- Born: November 5, 1922 Ituna, Saskatchewan, Canada
- Died: August 7, 2020 (aged 97)
- Height: 5 ft 7 in (170 cm)
- Weight: 162 lb (73 kg; 11 st 8 lb)
- Position: Right wing
- Shot: right
- Played for: Winnipeg Reo Flyers; Saskatoon Quakers; Streatham Redhawks; Letellier Maple Leafs;
- Playing career: 1946–1951

= Mike Yaschuk =

Canadian ice hockey player and coach (1922–2020)

Mike Yaschuk (November 5, 1922 – August 7, 2020) was a Canadian ice hockey player and coach. He played professionally in senior leagues in Canada and in the English League. After playing, he coached in Manitoba. He was a member of the Manitoba Hockey Hall of Fame.

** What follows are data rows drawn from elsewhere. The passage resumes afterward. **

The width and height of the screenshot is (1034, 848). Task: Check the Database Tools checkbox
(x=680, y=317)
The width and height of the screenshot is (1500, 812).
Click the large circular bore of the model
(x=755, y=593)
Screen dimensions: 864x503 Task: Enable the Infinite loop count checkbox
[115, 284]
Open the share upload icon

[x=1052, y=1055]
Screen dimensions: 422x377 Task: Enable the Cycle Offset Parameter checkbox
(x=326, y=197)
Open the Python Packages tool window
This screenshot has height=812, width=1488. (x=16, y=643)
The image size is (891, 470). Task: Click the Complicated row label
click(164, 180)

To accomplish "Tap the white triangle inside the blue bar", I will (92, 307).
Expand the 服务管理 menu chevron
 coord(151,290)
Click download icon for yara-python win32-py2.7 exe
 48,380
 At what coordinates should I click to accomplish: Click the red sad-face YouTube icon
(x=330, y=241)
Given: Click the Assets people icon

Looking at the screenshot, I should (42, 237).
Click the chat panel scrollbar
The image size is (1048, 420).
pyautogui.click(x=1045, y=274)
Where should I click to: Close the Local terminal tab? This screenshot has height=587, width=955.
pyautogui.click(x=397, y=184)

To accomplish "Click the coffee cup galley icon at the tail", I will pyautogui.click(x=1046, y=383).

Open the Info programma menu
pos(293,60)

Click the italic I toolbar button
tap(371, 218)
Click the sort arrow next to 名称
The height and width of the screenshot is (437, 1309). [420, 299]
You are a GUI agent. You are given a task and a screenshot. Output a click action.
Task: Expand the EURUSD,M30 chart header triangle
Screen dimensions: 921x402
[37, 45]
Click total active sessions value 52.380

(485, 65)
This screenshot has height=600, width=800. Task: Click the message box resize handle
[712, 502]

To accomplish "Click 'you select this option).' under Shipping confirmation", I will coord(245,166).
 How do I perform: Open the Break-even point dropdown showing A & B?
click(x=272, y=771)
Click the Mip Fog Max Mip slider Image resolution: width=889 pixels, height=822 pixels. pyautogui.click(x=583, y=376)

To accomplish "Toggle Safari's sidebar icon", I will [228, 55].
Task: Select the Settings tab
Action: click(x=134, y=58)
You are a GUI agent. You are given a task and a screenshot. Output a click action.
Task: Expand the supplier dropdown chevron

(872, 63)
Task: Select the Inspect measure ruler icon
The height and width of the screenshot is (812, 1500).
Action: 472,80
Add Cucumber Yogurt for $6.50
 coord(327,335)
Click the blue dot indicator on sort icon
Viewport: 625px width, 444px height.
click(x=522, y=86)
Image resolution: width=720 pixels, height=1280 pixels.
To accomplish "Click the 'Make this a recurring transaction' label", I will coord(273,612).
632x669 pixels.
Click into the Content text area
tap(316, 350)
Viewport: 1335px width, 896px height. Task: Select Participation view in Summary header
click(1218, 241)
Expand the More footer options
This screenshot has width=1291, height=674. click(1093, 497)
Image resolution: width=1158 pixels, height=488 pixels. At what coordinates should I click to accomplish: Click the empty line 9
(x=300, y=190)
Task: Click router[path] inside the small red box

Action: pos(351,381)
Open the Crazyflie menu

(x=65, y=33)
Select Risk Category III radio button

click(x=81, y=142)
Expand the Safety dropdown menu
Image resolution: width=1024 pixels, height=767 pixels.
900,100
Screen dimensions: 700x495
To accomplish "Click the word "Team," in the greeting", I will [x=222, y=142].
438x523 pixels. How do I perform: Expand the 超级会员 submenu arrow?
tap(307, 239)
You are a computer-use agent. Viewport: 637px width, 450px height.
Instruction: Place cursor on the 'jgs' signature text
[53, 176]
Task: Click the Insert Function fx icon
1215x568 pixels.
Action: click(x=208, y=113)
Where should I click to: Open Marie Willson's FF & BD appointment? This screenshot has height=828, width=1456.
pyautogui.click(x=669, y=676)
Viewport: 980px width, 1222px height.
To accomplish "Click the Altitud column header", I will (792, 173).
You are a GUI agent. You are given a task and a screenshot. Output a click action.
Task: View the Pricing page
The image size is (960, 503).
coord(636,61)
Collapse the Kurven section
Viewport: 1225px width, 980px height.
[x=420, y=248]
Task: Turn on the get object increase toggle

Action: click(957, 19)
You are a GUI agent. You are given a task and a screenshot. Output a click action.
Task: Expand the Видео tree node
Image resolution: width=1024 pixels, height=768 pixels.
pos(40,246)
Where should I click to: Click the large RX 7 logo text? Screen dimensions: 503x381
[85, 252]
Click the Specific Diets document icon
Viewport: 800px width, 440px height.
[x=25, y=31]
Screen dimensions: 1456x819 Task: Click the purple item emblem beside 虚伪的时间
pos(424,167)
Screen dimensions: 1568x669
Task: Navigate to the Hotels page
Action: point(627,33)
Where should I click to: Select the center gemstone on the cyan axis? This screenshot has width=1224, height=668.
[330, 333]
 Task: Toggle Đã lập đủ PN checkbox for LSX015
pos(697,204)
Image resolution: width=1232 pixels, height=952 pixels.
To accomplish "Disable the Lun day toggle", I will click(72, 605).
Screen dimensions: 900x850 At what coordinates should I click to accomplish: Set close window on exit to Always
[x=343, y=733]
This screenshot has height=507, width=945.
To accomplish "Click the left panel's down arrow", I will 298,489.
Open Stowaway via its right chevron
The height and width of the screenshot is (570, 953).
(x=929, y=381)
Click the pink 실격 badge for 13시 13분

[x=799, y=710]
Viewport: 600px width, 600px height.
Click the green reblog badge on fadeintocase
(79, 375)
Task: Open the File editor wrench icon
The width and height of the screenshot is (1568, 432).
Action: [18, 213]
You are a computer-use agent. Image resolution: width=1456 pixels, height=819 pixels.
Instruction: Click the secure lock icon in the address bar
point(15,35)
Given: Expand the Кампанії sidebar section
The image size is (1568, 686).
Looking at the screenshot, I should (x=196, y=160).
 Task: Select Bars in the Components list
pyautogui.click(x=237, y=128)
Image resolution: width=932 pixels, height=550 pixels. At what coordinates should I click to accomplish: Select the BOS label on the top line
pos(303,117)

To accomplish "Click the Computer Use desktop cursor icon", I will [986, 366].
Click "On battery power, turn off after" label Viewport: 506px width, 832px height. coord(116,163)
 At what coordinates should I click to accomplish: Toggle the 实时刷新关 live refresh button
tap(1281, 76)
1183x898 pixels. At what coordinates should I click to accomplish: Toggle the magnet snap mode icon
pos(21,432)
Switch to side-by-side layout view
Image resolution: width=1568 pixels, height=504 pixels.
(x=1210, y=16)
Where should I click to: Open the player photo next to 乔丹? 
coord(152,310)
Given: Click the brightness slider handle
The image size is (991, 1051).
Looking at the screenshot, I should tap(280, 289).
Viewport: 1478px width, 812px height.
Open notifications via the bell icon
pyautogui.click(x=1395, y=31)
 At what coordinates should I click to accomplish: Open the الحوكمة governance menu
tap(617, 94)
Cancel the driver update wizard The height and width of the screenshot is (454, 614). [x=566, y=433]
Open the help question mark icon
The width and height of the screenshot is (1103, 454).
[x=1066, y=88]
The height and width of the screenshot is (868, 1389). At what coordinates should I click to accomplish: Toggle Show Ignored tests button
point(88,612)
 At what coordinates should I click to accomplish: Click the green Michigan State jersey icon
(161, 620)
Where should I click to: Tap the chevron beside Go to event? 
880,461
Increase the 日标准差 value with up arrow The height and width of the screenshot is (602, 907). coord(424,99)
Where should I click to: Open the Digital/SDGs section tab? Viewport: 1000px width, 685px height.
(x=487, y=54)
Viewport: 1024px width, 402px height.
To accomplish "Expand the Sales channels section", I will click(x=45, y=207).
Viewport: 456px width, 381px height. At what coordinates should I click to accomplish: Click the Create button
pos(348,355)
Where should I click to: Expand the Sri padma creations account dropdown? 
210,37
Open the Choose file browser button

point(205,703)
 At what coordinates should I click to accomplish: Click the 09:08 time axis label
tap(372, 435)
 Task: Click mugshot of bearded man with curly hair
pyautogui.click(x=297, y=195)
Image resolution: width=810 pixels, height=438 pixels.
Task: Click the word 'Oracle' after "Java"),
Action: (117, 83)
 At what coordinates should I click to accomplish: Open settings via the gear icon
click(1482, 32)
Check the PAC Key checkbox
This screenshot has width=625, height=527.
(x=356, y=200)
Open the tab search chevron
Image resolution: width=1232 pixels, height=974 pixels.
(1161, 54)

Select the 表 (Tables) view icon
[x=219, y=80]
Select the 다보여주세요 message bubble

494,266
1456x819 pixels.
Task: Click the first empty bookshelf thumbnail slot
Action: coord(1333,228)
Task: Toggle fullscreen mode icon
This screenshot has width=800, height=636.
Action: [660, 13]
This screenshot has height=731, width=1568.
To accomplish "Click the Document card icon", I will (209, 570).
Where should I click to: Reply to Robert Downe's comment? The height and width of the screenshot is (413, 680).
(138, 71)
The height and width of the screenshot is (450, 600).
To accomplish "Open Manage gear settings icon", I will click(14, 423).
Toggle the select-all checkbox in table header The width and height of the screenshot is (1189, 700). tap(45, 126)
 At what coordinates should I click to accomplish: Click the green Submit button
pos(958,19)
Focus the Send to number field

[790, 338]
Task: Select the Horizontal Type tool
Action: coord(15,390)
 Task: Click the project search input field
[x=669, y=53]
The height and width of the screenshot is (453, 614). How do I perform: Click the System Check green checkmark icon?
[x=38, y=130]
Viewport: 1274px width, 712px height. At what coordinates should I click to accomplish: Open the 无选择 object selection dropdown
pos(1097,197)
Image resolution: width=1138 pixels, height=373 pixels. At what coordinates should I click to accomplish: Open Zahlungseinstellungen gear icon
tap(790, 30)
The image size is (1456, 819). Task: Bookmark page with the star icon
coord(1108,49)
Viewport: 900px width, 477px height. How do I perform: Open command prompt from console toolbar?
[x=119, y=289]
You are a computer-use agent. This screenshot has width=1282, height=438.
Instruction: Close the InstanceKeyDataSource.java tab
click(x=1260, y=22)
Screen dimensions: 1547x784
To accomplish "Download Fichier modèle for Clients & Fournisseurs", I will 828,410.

Yaschuk was born in Ituna, Saskatchewan. He played junior with the St. Boniface Athletics and was the MJHL leading scorer in 1942–43. He enlisted in the Canadian Navy for World War II. When he returned, Yaschuk played senior ice hockey with the Winnipeg Reo Flyers from 1946 to 1948. He played one season with the Saskatoon Quakers of the Western Canada Senior Hockey League in 1948–49, then moved to England. In England, he played one season with the Streatham Redhawks, the English National League champions of 1950. He returned to Canada and played one further season of senior, playing some games for the Letellier Maple Leafs before retiring.

After his playing career, Yaschuk coached midget and juvenile teams at Norwood Falcon C.C. for 12 years and co-founded and coached the St. Boniface Mohawks in the Manitoba Senior League.

Yaschuk died on August 7, 2020, aged 97.